▶ **Activity**
Copy verbatim the block of lines in the entries below whose first line contains "Collapse sidebar using the panel toggle icon" and whose last line contains "Open Yandex browser from the taskbar". Leave out all other lines.

[Data items]
● ● ● ●
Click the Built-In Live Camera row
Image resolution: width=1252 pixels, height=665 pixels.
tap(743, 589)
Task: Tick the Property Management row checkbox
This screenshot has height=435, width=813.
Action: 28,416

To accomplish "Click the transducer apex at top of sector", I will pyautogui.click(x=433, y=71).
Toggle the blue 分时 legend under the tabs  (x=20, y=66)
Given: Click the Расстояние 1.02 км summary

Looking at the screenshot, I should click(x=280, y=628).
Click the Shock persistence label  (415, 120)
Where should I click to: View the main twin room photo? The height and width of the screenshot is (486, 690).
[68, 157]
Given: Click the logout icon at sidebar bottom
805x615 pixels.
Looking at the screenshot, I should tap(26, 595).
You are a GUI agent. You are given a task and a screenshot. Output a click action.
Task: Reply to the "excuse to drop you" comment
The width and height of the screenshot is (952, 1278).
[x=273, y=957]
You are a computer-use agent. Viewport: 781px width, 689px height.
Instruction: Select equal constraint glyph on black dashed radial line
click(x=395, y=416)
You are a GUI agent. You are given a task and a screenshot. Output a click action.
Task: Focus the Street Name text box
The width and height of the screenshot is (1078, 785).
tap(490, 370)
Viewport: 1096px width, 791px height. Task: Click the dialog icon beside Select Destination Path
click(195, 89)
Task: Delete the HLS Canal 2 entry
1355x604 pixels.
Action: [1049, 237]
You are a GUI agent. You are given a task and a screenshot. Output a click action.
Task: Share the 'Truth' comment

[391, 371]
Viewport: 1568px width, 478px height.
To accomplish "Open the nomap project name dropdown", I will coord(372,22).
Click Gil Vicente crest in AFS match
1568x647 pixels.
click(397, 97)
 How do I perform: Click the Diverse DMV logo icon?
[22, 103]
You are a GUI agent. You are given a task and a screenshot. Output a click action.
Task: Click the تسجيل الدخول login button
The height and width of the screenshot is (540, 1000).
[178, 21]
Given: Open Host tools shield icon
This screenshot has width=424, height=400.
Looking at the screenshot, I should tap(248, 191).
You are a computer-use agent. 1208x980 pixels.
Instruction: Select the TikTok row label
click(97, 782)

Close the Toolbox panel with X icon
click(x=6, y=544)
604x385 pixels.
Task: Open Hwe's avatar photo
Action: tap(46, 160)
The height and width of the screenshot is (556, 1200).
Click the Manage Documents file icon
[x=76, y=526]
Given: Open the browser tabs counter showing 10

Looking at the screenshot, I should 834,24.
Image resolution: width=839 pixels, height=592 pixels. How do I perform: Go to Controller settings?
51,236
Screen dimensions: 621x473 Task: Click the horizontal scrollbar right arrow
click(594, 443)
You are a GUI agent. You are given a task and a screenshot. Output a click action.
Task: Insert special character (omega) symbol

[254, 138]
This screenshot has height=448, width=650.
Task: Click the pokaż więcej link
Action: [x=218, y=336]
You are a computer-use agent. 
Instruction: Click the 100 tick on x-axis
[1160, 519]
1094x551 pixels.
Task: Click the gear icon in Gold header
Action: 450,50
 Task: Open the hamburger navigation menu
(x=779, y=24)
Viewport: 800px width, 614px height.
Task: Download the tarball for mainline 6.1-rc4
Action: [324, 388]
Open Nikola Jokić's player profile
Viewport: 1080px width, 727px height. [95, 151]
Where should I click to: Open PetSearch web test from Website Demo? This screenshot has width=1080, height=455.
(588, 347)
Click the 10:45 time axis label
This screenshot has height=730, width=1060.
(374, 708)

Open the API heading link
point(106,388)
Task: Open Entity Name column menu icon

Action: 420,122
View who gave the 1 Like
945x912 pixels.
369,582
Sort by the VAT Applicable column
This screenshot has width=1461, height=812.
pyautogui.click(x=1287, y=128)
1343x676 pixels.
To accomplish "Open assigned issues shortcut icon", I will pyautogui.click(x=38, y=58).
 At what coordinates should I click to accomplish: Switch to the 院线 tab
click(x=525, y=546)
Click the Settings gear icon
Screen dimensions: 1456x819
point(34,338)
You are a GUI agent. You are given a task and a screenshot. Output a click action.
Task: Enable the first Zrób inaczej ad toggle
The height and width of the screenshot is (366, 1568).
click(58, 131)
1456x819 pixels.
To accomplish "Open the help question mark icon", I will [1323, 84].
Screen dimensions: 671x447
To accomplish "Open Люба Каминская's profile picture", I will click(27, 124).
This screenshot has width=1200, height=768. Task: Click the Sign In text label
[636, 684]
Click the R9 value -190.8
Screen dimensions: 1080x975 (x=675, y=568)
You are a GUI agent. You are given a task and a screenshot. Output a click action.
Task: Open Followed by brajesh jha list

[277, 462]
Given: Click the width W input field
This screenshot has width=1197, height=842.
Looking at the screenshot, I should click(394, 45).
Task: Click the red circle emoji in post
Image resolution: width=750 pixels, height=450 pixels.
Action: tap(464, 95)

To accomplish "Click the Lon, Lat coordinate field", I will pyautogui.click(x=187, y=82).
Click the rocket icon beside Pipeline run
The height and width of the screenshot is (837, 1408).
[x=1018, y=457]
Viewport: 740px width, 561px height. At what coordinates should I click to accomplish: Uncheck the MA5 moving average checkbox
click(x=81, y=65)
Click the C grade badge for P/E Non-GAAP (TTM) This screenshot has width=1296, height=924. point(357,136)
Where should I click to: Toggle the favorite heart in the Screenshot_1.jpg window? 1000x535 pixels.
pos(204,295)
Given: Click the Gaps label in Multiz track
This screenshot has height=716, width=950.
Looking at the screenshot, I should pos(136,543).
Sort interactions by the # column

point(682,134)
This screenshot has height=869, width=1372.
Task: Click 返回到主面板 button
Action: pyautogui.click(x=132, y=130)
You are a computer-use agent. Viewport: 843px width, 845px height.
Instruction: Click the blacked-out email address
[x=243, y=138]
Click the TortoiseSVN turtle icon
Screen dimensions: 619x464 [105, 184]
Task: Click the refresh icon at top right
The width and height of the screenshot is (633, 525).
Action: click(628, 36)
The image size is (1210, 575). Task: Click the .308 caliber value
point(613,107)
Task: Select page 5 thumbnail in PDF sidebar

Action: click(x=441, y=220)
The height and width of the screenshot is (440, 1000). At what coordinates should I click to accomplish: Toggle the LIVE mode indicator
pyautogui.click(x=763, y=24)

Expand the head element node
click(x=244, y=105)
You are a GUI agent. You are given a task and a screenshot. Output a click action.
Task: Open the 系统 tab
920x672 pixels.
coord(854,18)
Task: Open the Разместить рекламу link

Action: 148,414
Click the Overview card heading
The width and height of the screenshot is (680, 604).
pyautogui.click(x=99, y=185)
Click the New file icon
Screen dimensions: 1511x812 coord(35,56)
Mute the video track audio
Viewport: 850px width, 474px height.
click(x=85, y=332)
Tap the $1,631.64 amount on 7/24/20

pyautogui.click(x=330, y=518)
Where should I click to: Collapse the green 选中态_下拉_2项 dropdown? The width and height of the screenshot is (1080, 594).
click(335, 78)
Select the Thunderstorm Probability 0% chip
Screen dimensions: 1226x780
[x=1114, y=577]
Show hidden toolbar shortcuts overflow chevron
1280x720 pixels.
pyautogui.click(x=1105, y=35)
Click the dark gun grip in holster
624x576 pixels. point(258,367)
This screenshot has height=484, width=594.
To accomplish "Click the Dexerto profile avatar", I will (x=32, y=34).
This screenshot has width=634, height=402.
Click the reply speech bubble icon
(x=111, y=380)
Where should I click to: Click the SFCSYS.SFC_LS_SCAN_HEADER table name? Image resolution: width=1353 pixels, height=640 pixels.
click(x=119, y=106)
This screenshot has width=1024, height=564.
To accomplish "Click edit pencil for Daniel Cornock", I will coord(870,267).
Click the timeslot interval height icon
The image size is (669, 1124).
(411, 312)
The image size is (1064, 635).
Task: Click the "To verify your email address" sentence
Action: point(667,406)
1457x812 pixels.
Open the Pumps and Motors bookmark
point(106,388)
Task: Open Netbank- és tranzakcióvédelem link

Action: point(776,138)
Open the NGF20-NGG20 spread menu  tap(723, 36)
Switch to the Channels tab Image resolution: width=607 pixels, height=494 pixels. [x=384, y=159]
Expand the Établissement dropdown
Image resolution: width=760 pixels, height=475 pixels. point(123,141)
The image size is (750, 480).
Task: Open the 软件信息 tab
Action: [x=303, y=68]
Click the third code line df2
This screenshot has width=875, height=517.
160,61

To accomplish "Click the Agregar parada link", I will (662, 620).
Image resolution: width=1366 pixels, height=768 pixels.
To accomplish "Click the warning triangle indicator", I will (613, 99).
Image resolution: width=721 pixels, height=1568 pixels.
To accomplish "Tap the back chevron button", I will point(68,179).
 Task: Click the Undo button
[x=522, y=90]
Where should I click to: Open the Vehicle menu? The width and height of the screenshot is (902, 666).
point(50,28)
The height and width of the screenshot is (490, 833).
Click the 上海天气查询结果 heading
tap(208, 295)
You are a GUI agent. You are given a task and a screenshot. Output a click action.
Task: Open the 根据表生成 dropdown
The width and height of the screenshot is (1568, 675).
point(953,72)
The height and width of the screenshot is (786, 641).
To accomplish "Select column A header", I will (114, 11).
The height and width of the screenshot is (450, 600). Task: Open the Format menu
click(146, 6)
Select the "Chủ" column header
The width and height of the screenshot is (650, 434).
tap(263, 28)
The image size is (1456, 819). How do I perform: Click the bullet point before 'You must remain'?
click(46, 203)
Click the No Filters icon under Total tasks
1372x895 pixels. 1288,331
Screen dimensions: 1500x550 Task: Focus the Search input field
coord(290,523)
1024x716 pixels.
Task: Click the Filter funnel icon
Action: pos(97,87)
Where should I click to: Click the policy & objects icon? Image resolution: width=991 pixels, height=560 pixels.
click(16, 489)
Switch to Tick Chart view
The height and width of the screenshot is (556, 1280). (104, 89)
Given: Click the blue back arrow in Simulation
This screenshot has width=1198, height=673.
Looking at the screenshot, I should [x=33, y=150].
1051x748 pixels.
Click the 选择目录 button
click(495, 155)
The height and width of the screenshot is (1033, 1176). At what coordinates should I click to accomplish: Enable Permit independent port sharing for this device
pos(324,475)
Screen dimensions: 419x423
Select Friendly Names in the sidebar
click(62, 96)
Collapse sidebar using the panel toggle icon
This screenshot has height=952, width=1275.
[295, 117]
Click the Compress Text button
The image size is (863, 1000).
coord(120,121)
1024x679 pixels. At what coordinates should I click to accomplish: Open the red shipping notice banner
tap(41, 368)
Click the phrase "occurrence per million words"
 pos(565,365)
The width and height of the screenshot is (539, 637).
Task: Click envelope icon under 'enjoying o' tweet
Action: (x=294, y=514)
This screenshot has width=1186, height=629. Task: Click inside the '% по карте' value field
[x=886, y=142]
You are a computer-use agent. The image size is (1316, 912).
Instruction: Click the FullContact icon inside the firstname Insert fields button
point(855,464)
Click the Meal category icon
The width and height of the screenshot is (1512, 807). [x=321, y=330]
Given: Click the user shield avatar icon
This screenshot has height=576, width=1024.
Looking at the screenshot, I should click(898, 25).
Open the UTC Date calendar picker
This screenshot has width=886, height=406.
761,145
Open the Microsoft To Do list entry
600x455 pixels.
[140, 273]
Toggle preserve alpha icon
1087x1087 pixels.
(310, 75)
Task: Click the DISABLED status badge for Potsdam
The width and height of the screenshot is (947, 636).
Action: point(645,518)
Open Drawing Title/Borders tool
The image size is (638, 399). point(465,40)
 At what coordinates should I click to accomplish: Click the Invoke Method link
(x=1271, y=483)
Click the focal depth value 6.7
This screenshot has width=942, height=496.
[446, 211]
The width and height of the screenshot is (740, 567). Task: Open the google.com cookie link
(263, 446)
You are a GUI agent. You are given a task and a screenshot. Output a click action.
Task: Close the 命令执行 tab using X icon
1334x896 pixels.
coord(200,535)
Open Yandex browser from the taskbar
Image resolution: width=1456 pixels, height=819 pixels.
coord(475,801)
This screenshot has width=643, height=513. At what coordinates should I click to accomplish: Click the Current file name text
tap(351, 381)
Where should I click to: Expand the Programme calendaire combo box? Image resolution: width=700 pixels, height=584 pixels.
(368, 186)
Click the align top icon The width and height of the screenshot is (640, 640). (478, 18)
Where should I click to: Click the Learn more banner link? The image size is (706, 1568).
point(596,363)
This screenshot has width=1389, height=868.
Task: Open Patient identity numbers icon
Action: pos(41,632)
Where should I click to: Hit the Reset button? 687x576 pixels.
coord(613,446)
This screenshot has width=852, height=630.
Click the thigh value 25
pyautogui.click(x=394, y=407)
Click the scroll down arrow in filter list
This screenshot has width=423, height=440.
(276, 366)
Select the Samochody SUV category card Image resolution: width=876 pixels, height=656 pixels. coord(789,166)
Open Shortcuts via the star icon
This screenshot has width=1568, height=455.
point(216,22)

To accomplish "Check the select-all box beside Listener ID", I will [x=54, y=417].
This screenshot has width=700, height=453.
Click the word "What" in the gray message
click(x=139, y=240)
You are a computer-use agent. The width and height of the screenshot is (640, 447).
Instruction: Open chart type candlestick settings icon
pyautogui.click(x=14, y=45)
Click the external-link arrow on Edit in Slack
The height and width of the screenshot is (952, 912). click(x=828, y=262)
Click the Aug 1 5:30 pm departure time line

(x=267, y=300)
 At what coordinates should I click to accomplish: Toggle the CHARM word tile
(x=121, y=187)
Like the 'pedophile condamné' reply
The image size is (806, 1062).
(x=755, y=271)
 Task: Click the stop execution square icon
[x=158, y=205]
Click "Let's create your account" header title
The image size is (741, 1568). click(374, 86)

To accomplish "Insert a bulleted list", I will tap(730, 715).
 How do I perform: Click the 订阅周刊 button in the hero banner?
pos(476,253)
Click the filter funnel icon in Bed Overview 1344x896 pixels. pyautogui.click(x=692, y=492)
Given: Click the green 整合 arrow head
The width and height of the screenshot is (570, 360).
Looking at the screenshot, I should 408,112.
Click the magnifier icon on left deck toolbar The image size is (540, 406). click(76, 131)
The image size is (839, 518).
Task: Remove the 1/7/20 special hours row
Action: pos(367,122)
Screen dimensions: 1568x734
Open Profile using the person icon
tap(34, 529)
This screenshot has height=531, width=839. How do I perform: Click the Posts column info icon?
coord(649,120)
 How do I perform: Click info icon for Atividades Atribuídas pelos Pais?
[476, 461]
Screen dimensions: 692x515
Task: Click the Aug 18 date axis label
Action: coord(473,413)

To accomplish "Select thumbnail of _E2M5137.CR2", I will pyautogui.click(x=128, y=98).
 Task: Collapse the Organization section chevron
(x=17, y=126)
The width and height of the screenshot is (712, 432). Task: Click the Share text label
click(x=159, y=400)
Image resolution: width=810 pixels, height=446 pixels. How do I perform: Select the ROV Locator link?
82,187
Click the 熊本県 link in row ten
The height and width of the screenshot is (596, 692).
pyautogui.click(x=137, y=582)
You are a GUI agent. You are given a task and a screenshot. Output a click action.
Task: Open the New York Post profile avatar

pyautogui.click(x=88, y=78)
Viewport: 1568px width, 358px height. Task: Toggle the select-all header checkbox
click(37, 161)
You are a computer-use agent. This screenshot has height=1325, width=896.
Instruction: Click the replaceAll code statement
● ● ● ●
▶ **Result**
Collapse sidebar using the panel toggle icon
This screenshot has height=952, width=1275.
[295, 117]
Click the Compress Text button
The image size is (863, 1000).
coord(120,121)
1024x679 pixels. At what coordinates should I click to accomplish: Open the red shipping notice banner
tap(41, 368)
Click the phrase "occurrence per million words"
 pos(565,365)
The width and height of the screenshot is (539, 637).
Task: Click envelope icon under 'enjoying o' tweet
Action: (x=294, y=514)
This screenshot has width=1186, height=629. Task: Click inside the '% по карте' value field
[x=886, y=142]
You are a computer-use agent. The image size is (1316, 912).
Instruction: Click the FullContact icon inside the firstname Insert fields button
point(855,464)
Click the Meal category icon
The width and height of the screenshot is (1512, 807). [x=321, y=330]
Given: Click the user shield avatar icon
This screenshot has height=576, width=1024.
Looking at the screenshot, I should click(898, 25).
Open the UTC Date calendar picker
This screenshot has width=886, height=406.
761,145
Open the Microsoft To Do list entry
600x455 pixels.
[140, 273]
Toggle preserve alpha icon
1087x1087 pixels.
(310, 75)
Task: Click the DISABLED status badge for Potsdam
The width and height of the screenshot is (947, 636).
Action: point(645,518)
Open Drawing Title/Borders tool
The image size is (638, 399). point(465,40)
 At what coordinates should I click to accomplish: Click the Invoke Method link
(x=1271, y=483)
Click the focal depth value 6.7
This screenshot has width=942, height=496.
[446, 211]
The width and height of the screenshot is (740, 567). Task: Open the google.com cookie link
(263, 446)
You are a GUI agent. You are given a task and a screenshot. Output a click action.
Task: Close the 命令执行 tab using X icon
1334x896 pixels.
coord(200,535)
Open Yandex browser from the taskbar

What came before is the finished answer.